Investigation of Urea Derived Deposits Composition in SCR Systems and Their Potential Effect on Overall PM Emissions 2016-01-0989
Ideally, complete thermal decomposition of urea should produce only two products in active Selective Catalytic Reduction (SCR) systems: ammonia and carbon dioxide. In reality, urea thermal decomposition reaction includes the formation of isocyanic acid as an intermediate product. Being highly reactive, isocyanic acid can initiate the formation of larger molecular weight compounds such as cyanuric acid, biuret, melamine, ammeline, ammelide, and dicyandimide [1,2,3,4]. These compounds can be responsible for the formation of deposits on the walls of the decomposition reactor in urea SCR systems. Composition of these deposits varies with temperature exposure, and under certain conditions, can create oligomers such as melam, melem, and melon [5, 6] that are difficult to remove from exhaust systems. Deposits can affect the efficiency of the urea decomposition, and if large enough, can inhibit the exhaust flow. These deposits could also increase downstream Particulate Matter (PM) emissions, which could lead to an engine exceeding the regulated emission standards.

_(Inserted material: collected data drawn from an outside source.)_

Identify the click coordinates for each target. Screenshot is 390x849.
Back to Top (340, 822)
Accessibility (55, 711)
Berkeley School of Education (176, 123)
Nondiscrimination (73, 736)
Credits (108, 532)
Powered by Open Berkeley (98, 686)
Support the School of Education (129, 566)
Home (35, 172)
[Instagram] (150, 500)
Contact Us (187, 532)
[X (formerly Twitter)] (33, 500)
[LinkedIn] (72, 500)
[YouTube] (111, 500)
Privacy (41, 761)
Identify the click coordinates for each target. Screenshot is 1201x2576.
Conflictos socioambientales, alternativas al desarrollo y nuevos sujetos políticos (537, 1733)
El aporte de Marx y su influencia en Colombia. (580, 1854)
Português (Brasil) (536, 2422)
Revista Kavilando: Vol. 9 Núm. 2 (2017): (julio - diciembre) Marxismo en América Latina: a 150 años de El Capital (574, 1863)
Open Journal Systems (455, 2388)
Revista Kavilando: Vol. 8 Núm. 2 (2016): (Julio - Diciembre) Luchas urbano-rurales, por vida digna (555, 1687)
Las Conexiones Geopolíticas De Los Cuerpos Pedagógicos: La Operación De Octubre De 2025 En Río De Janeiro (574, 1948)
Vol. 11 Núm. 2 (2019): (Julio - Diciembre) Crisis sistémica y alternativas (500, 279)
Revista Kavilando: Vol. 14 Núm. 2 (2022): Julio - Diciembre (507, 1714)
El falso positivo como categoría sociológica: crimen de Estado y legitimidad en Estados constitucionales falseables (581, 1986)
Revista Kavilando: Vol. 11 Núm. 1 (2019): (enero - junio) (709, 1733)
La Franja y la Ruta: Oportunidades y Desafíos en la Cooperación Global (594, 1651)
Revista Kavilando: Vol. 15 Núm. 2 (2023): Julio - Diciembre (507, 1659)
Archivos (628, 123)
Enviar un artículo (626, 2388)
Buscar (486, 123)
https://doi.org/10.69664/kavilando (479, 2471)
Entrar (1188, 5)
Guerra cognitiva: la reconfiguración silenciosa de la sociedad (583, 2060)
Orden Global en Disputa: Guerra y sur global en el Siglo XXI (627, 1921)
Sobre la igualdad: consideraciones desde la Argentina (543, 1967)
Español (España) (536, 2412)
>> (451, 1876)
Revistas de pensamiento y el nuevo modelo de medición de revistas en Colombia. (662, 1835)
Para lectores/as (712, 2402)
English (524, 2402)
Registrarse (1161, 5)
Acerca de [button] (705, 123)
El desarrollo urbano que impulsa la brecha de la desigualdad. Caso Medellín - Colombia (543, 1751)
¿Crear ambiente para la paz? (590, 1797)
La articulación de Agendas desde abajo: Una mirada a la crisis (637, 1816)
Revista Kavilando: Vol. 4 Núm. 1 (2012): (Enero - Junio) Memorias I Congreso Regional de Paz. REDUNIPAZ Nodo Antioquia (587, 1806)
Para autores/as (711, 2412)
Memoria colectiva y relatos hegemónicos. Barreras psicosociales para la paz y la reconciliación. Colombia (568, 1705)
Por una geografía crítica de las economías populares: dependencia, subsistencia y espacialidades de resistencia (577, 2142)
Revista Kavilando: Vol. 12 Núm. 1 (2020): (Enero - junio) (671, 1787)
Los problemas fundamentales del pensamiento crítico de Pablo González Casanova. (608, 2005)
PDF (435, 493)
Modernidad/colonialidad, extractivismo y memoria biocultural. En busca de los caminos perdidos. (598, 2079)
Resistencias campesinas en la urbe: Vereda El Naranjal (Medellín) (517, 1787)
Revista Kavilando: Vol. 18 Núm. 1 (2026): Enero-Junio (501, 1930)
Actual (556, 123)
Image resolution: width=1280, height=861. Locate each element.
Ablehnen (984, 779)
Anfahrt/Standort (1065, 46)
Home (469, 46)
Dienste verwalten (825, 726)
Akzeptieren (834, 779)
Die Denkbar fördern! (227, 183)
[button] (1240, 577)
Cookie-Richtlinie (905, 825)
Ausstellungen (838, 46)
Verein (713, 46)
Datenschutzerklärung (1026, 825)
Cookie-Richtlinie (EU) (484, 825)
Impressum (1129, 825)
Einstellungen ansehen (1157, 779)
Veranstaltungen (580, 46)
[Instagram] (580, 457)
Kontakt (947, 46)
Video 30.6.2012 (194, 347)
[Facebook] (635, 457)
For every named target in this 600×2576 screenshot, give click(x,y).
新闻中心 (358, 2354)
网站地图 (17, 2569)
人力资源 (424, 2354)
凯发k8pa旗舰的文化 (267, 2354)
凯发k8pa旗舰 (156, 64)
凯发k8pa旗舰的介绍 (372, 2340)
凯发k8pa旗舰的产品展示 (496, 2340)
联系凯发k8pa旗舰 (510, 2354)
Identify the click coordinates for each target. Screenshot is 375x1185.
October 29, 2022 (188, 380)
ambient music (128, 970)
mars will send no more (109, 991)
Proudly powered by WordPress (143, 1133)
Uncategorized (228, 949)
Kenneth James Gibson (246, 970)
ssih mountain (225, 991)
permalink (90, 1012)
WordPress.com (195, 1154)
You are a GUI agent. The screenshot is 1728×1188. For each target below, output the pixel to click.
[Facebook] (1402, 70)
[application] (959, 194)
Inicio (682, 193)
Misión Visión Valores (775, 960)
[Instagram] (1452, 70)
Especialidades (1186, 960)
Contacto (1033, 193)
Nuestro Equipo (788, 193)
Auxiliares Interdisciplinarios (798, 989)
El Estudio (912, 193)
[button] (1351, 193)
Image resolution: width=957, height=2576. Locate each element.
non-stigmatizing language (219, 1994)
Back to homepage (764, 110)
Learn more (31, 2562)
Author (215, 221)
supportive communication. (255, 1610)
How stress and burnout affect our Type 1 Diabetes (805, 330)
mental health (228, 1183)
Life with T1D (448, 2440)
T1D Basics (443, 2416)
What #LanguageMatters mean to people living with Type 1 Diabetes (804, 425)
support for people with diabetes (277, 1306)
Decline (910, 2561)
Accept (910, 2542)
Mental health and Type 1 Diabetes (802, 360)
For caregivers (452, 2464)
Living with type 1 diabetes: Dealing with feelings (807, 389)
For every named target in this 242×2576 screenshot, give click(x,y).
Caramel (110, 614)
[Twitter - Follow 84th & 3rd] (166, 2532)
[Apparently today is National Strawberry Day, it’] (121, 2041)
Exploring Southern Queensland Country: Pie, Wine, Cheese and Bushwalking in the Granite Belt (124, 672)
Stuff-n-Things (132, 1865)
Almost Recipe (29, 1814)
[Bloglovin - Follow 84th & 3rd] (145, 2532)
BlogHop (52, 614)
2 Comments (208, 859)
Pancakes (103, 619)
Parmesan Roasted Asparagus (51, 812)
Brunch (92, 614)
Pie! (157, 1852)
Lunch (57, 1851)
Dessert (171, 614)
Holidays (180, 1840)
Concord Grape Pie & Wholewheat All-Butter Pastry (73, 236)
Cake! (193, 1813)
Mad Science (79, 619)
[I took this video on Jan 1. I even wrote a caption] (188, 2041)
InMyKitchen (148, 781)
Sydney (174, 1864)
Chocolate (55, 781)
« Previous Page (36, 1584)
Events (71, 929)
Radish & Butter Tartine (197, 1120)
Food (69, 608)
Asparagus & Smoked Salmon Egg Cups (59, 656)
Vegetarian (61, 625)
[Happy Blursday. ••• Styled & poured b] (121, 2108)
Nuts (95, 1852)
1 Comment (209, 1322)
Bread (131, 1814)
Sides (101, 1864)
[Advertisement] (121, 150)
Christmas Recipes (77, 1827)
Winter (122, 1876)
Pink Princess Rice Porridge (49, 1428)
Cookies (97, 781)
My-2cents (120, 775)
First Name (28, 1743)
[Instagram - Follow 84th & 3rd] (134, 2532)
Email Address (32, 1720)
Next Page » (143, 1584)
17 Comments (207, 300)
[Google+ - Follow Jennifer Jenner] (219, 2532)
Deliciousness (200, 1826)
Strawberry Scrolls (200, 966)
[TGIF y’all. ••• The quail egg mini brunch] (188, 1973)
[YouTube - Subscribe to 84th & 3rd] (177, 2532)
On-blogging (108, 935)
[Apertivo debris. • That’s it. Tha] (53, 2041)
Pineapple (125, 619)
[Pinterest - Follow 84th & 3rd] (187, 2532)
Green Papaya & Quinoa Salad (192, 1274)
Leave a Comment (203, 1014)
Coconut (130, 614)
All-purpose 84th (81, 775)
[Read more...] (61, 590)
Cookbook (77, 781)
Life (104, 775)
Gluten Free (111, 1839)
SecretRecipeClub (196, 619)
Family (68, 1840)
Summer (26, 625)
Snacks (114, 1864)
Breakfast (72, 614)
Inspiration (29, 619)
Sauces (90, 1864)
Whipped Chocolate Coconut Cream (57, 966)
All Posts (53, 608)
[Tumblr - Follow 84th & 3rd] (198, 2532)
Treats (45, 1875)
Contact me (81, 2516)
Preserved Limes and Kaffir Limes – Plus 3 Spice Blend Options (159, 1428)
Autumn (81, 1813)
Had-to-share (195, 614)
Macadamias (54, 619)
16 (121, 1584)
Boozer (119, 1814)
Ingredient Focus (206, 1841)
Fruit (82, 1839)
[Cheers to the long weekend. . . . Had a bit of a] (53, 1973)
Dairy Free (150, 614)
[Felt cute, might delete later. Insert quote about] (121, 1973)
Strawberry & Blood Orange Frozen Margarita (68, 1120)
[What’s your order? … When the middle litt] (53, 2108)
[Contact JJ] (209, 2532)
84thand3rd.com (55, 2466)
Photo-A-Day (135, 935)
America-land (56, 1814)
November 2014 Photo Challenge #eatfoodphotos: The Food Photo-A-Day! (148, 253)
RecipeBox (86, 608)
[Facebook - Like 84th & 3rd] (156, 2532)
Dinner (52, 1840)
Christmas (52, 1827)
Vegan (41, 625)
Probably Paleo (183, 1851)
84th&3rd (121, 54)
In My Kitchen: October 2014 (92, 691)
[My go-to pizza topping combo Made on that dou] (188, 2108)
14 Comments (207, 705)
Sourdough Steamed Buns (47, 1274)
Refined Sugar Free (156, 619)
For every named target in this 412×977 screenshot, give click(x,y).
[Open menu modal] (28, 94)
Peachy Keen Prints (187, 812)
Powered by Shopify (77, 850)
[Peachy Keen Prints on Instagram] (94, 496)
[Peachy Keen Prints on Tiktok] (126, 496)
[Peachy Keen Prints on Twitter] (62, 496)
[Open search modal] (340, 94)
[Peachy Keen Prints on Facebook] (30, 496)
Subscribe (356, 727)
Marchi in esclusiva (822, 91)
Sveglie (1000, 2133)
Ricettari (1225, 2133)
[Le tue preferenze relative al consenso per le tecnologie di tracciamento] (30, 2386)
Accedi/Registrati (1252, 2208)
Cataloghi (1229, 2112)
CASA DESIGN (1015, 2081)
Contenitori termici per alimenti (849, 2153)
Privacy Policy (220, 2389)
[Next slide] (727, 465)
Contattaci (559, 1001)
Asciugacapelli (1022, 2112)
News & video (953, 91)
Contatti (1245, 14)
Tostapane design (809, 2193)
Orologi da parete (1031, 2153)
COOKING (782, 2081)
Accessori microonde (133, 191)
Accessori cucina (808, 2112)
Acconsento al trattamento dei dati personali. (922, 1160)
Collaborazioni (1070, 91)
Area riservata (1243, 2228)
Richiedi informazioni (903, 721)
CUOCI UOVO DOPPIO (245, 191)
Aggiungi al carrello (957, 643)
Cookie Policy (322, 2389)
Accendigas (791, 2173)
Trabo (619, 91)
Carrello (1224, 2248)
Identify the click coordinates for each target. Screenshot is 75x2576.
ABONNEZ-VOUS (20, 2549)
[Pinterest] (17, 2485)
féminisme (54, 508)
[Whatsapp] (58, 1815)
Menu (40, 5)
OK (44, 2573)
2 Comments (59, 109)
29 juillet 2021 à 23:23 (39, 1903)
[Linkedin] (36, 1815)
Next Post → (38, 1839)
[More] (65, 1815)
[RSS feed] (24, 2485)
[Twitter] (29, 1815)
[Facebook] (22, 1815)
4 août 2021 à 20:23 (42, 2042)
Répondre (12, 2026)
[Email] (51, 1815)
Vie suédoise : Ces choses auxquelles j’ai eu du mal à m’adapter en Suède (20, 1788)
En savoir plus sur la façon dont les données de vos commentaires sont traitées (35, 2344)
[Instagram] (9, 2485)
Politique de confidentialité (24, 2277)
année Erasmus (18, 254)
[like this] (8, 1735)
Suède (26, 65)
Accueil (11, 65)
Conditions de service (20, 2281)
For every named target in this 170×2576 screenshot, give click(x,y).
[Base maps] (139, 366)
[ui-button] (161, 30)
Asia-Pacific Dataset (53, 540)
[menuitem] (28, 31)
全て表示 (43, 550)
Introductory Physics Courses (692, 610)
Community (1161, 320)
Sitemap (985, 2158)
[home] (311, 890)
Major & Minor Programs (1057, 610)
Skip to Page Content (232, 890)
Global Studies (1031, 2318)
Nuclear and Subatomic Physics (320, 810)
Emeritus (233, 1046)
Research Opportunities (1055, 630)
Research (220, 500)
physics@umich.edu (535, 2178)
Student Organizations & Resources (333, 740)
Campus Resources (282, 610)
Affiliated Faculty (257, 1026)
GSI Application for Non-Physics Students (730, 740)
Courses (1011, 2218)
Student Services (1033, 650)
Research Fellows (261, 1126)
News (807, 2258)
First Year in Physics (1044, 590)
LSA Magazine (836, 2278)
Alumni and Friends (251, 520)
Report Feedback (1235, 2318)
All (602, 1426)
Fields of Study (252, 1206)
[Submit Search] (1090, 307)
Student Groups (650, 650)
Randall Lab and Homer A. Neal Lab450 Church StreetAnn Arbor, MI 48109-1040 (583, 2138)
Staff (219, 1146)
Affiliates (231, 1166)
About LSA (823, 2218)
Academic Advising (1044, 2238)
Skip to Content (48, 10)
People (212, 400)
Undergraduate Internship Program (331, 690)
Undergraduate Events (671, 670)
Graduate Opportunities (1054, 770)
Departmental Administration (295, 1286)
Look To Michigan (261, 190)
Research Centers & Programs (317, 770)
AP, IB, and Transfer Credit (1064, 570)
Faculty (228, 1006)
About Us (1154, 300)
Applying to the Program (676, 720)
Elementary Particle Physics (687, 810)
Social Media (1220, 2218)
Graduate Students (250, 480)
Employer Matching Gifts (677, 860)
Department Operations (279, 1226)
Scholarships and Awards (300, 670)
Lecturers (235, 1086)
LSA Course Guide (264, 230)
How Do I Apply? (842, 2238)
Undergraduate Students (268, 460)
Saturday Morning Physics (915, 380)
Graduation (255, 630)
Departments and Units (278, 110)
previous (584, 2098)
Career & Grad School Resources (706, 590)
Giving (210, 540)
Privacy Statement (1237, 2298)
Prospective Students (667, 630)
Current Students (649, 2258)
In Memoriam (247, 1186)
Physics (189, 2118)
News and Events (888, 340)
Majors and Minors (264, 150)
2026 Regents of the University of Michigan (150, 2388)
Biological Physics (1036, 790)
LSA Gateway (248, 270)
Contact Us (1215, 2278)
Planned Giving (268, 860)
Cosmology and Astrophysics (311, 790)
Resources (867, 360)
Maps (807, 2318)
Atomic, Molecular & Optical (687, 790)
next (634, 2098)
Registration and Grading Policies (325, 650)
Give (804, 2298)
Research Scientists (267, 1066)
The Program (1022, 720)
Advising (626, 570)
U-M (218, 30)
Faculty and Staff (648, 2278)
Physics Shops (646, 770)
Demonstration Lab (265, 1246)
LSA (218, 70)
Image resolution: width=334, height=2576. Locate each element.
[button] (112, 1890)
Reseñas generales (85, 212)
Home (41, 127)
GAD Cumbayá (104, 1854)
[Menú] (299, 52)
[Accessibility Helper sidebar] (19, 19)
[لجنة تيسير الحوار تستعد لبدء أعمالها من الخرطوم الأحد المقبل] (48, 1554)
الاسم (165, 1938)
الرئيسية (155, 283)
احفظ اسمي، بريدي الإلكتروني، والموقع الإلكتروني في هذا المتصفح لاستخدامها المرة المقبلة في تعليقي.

This paper presents a suitable analytical method adapted for quantification of urea and by-products of urea thermal decomposition. This method was able to quantify seven major urea-related soluble monomers, as well as fully dissociated insoluble oligomers to monomers.
Urea-related composition of deposits, including oligomers collected from a urea decomposition reactor under various exhaust conditions, are compared in the paper.
The paper also presents composition results of urea and urea-related by-products on PM filters collected downstream of the aftertreatment system of an off-road engine during certification test cycles.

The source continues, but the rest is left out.